The Davis home, one of the Kirktree residences open for the tour, is an arts-and-crafts-style bungalow. Across the street is the Warner home, which is more of a classic country farmhouse. It features a wrap-around porch and a deck that overlooks a colorful backyard landscape. The basement is where the owners kick back, as it features rustic furniture, a pool table and entertainment center. The docent said the owner worked in the airline industry for more than 30 years, which is why the basement’s walls are lined with artwork showing many depictions of planes and geographical locations.

The third Kirktree house, the Wheeler Smith home, is designed like a Victorian farmhouse, featuring contemporary, but comfortable, interiors.

A newer home was featured on the tour this year: the Barber residence. The home is in the Farrcroft development, where many homes do look alike. It sits on land that once belonged to Samuel Farr, the brother-in-law of Fairfax founder, Richard Ratcliffe, which brought in a bit of historical relevance to the home built in 2001.

The William Gunnell House is one of the most famous historic properties in the city. Confederate Col. John Mosby’s captured Union General Edwin Stoughton there in 1863. Truro Church owns the house and uses it as office space, so it’s rarely open to the public. Stevenson said she was excited to have it on the tour this year.

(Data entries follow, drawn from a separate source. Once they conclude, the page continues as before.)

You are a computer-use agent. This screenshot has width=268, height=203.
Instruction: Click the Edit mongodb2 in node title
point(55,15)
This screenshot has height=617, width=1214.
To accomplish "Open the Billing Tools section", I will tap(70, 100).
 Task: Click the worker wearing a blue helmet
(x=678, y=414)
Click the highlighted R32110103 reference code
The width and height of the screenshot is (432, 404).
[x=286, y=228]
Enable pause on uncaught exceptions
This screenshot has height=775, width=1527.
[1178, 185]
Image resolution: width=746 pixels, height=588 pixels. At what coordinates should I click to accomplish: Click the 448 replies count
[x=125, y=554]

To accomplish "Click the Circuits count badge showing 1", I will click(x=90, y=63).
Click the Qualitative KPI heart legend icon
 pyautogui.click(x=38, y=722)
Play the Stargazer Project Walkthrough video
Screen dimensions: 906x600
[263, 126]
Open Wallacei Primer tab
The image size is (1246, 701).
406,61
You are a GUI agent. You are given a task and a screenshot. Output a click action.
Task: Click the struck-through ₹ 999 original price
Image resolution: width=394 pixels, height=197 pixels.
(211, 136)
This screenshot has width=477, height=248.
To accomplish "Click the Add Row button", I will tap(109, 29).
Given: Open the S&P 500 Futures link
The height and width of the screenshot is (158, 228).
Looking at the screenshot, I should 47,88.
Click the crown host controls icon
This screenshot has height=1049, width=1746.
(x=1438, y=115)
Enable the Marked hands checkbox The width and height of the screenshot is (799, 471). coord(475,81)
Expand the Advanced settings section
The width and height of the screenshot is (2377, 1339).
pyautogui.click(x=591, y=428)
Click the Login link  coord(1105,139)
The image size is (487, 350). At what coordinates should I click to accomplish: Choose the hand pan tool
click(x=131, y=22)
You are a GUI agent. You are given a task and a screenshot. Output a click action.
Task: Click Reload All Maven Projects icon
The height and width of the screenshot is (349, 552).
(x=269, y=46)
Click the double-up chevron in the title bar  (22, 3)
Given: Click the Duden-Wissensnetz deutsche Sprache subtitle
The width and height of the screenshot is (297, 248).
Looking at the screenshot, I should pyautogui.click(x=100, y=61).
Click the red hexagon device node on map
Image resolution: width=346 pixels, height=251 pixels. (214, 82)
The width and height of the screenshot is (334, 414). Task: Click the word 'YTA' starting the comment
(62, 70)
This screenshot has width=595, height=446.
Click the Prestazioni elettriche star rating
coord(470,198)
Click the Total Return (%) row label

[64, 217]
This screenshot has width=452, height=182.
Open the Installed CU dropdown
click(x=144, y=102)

The home served as the hub for this year’s tour, since Truro Church provided its parking lot for guests of the tour. Re-enactors in tradition Civil War-era dress greeted guests and told them tales of the Civil War events and battles that took place nearby. City Councilmember Patrice Winter dressed up as Antonia Ford, the Confederate spy who aided Mosby during the war.

The two other properties on the tour were located just off Chain Bridge Road, between Fairfax Boulevard and Main Street. The Bleak House, located on Chain Bridge Road and Stratford Avenue, dates back to 1851. The Old Mayor’s House, off Cedar Avenue, dates back to the 1920s.